Atheists are chronic pessimists. These perpetual Debby Downers cannot justify their existence-- they have no good reason to be alive, and see no logic in their deaths either. They want their lives to count for something, but underneath it all, they're aware that in the grand scheme of things: their life counts for nothing eternal-- just another nondescript organic blip on the cosmological radar screen.
As I decline and wax older and older, I feel a sadness for the loss of my youth. There was a time when I was bright-eyed and bushy-tailed: long-winded, active, loaded with stamina and vitality; and could get by with very little rest. The skin on my face, and under my chin, was tight, and my middle was lean and defined. Today I'm sag-bottomed and flaccid; the skin on my neck is drooping and developing the appearance of tortoise hide.
The great cowboy artist Charles Russell once commented that time traded him wrinkles for teeth. Me too. I've lost a few, some are capped, and my gums have receded.
While that was going on inside my mouth, the rest of me was undergoing deterioration too until today, at 74, the chiseled Greek god with shiny chestnut hair, ripped muscles, and soft hazel eyes I was at 25 has disappeared; replaced by an arthritic senior citizen with diverticulosis and prostate cancer, metal knees, lens implants from cataract surgery, declining short term memory, bags under his eyes, brittle gray filaments on his head instead of the suppleness and sheen of LΌRÉAL tresses, the corners of his mouth turned down giving him the appearance of an old crank, and about as much libido as a dried fig; not to mention taking pills for his thyroid, his cholesterol, his blood pressure, and his reduced kidney function. Whoever said "You're not getting older, you're getting better" must've been smoking mushrooms 'cause it just ain't so.
Believing there's a supreme being, a future world, and a new body, lifts my spirits and strengthens me to cope with aging and the onset of death.

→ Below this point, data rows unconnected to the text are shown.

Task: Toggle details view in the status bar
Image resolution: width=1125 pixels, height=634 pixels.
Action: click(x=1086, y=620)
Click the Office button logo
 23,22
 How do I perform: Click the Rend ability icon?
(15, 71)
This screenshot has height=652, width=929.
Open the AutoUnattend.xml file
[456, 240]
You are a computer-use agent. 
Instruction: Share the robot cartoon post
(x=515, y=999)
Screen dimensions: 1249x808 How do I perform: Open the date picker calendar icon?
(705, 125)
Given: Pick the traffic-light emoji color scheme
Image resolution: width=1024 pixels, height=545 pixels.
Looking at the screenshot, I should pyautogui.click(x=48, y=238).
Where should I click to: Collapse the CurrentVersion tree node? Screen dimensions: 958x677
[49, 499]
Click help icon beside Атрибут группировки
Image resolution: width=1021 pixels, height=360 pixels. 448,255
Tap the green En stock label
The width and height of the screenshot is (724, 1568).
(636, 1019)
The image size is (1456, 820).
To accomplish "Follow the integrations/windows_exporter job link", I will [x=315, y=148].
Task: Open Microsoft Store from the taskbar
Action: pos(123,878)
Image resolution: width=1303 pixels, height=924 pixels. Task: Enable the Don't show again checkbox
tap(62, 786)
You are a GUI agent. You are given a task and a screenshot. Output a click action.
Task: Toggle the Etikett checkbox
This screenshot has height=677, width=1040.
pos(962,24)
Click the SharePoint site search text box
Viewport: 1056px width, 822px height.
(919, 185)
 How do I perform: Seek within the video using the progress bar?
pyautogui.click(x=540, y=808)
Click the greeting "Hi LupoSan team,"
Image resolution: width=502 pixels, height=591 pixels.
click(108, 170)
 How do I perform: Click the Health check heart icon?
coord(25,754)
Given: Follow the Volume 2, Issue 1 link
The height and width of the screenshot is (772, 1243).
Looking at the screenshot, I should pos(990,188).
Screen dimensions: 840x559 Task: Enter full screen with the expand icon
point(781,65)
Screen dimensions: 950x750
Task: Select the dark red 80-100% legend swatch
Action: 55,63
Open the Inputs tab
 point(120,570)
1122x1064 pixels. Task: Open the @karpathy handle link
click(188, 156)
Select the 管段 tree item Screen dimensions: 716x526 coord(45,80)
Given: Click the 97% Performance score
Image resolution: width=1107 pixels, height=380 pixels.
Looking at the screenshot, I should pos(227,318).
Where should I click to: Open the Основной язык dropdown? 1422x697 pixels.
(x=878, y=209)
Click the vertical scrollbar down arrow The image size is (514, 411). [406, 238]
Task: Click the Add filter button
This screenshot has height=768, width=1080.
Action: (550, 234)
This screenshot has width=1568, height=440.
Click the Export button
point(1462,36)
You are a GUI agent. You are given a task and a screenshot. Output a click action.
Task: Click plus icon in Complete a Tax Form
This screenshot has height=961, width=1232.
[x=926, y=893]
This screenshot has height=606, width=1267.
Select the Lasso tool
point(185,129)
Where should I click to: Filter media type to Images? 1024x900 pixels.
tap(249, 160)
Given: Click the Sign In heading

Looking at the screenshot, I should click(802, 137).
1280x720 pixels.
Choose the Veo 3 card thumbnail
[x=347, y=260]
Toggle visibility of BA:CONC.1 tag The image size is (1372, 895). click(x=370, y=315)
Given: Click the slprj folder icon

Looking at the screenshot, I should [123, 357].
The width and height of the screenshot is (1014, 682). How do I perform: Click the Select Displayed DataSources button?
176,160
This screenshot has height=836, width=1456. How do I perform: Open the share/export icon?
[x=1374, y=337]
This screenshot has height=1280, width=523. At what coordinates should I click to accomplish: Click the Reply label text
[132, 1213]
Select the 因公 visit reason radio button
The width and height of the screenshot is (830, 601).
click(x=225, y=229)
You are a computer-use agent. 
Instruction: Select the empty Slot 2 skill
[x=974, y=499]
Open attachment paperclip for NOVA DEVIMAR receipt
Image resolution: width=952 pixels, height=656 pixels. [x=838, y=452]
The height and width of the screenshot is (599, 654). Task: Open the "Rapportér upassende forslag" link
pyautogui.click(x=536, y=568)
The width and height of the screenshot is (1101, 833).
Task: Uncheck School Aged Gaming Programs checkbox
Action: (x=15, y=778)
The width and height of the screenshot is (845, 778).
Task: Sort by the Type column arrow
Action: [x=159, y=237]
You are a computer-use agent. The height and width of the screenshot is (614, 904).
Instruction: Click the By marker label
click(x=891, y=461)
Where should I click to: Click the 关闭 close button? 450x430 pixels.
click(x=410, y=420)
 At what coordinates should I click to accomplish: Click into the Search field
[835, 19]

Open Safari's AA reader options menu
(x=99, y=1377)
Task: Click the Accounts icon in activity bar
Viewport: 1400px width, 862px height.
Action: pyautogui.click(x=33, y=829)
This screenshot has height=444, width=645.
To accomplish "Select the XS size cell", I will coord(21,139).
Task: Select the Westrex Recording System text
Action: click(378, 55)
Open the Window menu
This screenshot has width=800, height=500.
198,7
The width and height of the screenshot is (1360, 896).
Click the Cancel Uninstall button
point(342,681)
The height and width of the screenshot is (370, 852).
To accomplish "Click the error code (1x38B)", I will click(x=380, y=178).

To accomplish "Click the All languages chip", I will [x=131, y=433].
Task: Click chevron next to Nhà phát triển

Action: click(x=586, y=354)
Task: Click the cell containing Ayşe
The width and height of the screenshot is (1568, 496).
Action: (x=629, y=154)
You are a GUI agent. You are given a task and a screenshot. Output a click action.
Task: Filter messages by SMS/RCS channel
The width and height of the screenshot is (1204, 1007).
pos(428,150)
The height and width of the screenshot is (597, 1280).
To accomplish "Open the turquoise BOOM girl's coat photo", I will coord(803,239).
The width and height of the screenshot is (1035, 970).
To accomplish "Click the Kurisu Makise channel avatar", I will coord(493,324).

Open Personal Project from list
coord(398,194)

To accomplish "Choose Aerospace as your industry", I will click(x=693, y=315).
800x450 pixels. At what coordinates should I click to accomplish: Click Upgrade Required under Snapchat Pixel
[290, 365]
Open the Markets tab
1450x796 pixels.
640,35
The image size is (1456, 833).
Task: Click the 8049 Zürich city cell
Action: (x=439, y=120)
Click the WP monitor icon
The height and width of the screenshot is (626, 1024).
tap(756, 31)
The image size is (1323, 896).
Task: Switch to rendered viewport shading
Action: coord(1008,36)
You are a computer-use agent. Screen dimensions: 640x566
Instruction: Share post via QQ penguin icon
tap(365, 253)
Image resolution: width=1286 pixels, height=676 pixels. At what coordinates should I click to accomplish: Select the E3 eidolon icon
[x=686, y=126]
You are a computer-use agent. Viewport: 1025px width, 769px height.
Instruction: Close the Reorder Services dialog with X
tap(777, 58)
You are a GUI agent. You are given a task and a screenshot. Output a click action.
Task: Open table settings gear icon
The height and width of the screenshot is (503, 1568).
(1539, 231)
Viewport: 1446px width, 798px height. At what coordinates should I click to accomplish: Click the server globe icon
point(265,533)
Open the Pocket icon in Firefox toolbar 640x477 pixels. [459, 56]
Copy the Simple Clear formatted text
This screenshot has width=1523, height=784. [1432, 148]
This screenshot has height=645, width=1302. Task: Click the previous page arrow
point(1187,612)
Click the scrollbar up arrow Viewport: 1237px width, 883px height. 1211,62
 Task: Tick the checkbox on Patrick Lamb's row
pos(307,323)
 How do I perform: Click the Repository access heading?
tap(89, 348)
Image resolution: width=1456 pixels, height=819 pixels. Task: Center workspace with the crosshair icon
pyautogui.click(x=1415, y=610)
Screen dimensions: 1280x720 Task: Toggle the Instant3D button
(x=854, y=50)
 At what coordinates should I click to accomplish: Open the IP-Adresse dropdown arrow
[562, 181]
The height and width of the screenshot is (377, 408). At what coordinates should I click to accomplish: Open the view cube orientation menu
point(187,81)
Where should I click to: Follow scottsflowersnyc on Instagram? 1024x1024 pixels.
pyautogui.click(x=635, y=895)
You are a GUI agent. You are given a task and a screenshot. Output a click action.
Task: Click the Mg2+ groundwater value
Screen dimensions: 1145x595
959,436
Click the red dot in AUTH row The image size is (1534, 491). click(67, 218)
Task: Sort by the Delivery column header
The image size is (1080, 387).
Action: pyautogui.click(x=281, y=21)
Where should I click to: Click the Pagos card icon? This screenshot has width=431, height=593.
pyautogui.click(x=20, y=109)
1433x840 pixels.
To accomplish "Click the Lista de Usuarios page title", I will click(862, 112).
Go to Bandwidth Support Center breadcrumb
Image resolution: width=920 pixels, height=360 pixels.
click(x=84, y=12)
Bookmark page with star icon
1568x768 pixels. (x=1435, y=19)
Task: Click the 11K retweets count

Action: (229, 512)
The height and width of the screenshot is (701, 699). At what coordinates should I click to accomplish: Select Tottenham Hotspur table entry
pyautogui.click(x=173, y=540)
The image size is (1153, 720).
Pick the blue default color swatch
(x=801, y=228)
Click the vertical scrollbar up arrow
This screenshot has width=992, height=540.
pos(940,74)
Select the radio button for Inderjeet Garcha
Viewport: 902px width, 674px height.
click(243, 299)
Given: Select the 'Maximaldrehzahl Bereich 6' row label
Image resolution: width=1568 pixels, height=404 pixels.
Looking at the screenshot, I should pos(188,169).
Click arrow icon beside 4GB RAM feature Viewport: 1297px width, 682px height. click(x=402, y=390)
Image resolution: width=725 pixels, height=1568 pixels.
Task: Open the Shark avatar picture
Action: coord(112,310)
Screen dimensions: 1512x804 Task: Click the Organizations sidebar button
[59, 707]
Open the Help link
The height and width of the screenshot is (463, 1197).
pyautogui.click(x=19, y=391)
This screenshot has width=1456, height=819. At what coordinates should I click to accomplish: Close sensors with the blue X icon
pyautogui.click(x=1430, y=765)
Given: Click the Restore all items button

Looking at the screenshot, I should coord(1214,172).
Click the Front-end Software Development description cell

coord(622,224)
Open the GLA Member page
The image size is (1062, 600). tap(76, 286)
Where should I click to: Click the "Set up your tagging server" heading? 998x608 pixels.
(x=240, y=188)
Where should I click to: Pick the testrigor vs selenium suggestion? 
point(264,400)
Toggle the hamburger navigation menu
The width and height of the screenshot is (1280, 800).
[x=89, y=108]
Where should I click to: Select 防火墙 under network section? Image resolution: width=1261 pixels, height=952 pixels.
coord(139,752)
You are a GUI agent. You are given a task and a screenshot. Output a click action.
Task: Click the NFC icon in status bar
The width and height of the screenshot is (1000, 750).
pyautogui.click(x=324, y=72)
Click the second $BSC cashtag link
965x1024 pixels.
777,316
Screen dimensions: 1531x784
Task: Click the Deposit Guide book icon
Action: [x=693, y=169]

If my expectations are valid; then I have a great, eternal future out ahead in a world where youth is the norm, and no one dies, gets old, or gets sick.
Even if my expectations are totally misguided, I'm still far better off than Atheists who have resigned themselves to futility, to a pointless existence; to die and be recycled back into the matrix like fertilizer; the meanwhile suppressing a gnawing anxiety in the back of their minds that there just might be a supreme being after all. And if it turns out there is no supreme being; I won't live to regret it. But if it turns out there really is a supreme being, the Atheist will be every disappointed.